At Findlay Market last weekend, we came across a local grower who's doing hydroponic lettuce this winter -- she had a huge table of small bushel baskets filled with butterhead and red oakleaf lettuce. Delish.
It really made me (even more!) itchy to plant my vegetable garden. I took graph paper, pencil and my garden-plotting template and, with my Cook's Garden catalog for reference, sketched out how the veggie bed will come together. Here's what's to come:
Tomatoes -- one plant in each of the 4 corners
Zucchini and cucumbers -- on the short sides of the bed, trailing up on the same support system that will manage the tomatoes. I hadn't considered growing them vertically, and was pleased to come across that handy solution.

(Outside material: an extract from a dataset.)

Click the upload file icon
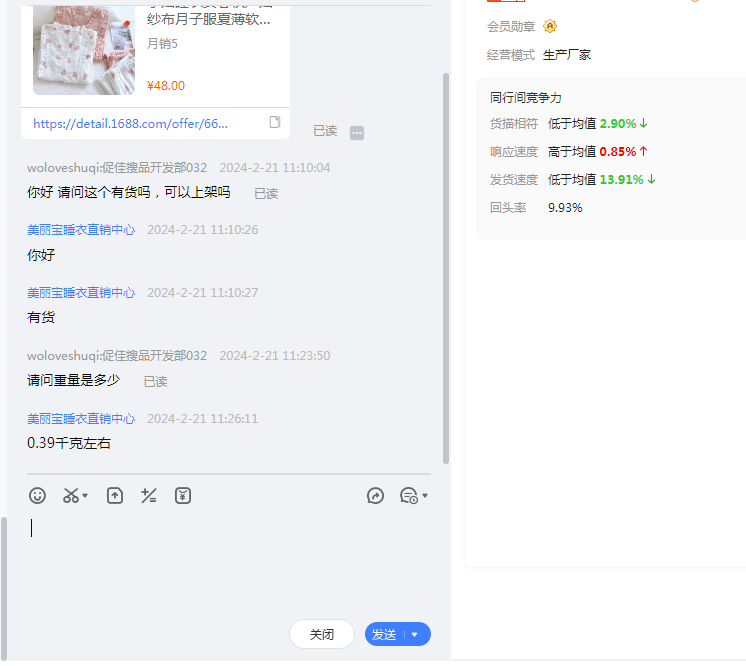 coord(115,495)
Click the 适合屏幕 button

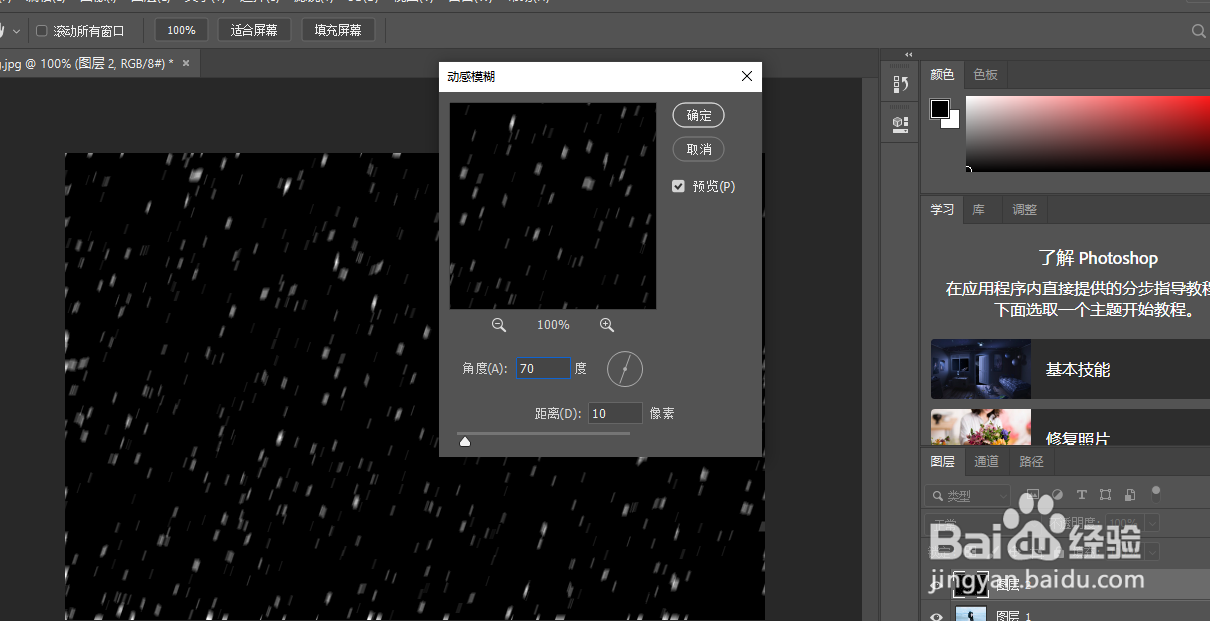pos(254,29)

Lettuce -- four varieties, to be planted in succession during spring, early summer and fall
Beans -- the haricot vert style Triumphe de Farcy that I love, plus a new yellow filet bean that'll be fun to try
Bell peppers -- two red ones
Carrots -- a lovely mix called "Kaleidoscope" that has red, yellow, orange and red ones
Currently, my kitchen windowsill holds a pot of 5 or 6 fragile basil plants, which I'm carefully nursing along in hopes that I can transplant them back into the herb garden in May. I plucked the tiny seedlings out of the ground after last summer's basil had withered from cold; it had gone to seed, and as I was digging up the dead plants I spied these little guys and decided to tuck them into a pot with a bit of mulch on top, to see if they'd grow inside. Basil is just about as grumpy as I am to be locked up indoors during these cold, short days of winter. I keep talking to it, telling it that the days are getting a bit longer and that soon I might even be able to leave it outdoors on the driveway on a sunny afternoon. I think we've come to some kind of understanding that we'll both hold on fast, in hopes of warmer days to come.